In majkamichal/naivebayes: High Performance Implementation of the Naive Bayes Algorithm

1) Introduction

The naivebayes package offers a comprehensive set of functions that implement specialized versions of the Naïve Bayes classifier. In this article, we explore these functions and provide a detailed overview of their basic usage.

The package provides five key functions that cater to different types of data:

bernoulli_naive_bayes(): Ideal for binary data, this function is specifically tailored to handle situations where the features are binary in nature, taking values of either 0 or 1. It effectively models the relationship between these binary features and the class labels.
multinomial_naive_bayes(): This function is specifically designed for multinomial data. It is well-suited for cases where the features are discrete and have multiple categories. For example, it is commonly used in text classification tasks, where word counts are utilized as features.
poisson_naive_bayes(): This function is specifically designed for count data. It is well-suited for scenarios where the features represent counts or frequencies. By assuming a Poisson distribution for the features, this function effectively models the relationship between the counts and the class labels.
gaussian_naive_bayes(): Suitable for continuous data, this function assumes that the features follow a Gaussian (normal) distribution. It is commonly used when dealing with continuous numerical features, and it models the relationship between these features and the class labels.
nonparametric_naive_bayes() This function introduces a nonparametric variant of the Naïve Bayes classifier. Unlike the specialized versions mentioned above, it does not make any assumptions regarding the specific distribution of the continuous features. Instead, it employs kernel density estimation to estimate the class conditional probabilities and feature distributions in a nonparametric manner. This allows for more flexible modeling and can be particularly useful when dealing with data that deviates from typical parametric assumptions.
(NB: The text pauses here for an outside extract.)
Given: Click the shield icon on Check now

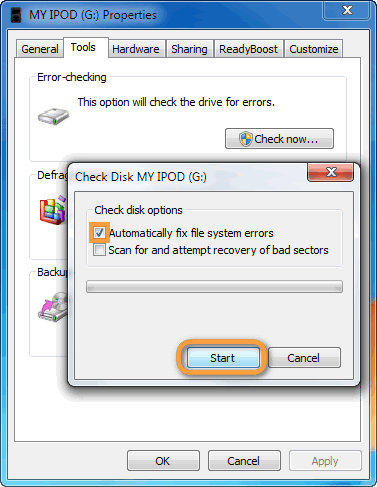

Throughout this article, we will dive into each of these functions providing illustrative examples to demonstrate their practical usage. By the end, you will have a solid understanding of how to leverage these specialized versions of the Naïve Bayes classifier to tackle various types of data and classification problems.

We will also show equivalent calculations using the general naive_bayes() function, allowing you to compare and understand the differences between the specialized and general approaches.

2) Bernoulli Naive Bayes

The Bernoulli Naive Bayes classifier is suitable for binary data. To demonstrate its usage, we start by simulating a dataset with binary features. We then train the Bernoulli Naive Bayes model using the bernoulli_naive_bayes() function.

Simulate data:

library(naivebayes)
cols <- 10 ; rows <- 100 ; probs <- c("0" = 0.4, "1" = 0.1)
M <- matrix(sample(0:1, rows * cols, TRUE, probs), nrow = rows, ncol = cols)
y <- factor(sample(paste0("class", LETTERS[1:2]), rows, TRUE, prob = c(0.3, 0.7)))
colnames(M) <- paste0("V", seq_len(ncol(M)))

Train the Bernoulli Naive Bayes model:

laplace <- 0.5
bnb <- bernoulli_naive_bayes(x = M, y = y, laplace = laplace) # M has to be a matrix
summary(bnb)
head(predict(bnb, newdata = M, type = "prob")) 

# Equivalently
head(bnb %prob% M)

# Visualise marginal distributions
plot(bnb, which = "V1", prob = "marginal")

# Obtain model coefficients
coef(bnb)

Equivalent calculation with naive_bayes function:

# It is made sure that the columns are factors with the 0-1 levels)
df <- as.data.frame(lapply(as.data.frame(M), factor, levels = c(0, 1)))
# sapply(df, class)
nb <- naive_bayes(df, y, laplace = laplace)
head(nb %prob% df)

3) Multinomial Naive Bayes

Next, we explore the Multinomial Naive Bayes classifier. We simulate a dataset with multinomial features and train the model using the multinomial_naive_bayes() function. We discuss the summary of the model, perform classification, compute posterior probabilities, and examine parameter estimates. Note that this specialized model is not available in the general naive_bayes() function.

Simulate data:

set.seed(1)
cols <- 3 # words
rows <- 10000 # all documents
rows_spam <- 100 # spam documents

word_prob_non_spam <- prop.table(runif(cols))
word_prob_spam <- prop.table(runif(cols))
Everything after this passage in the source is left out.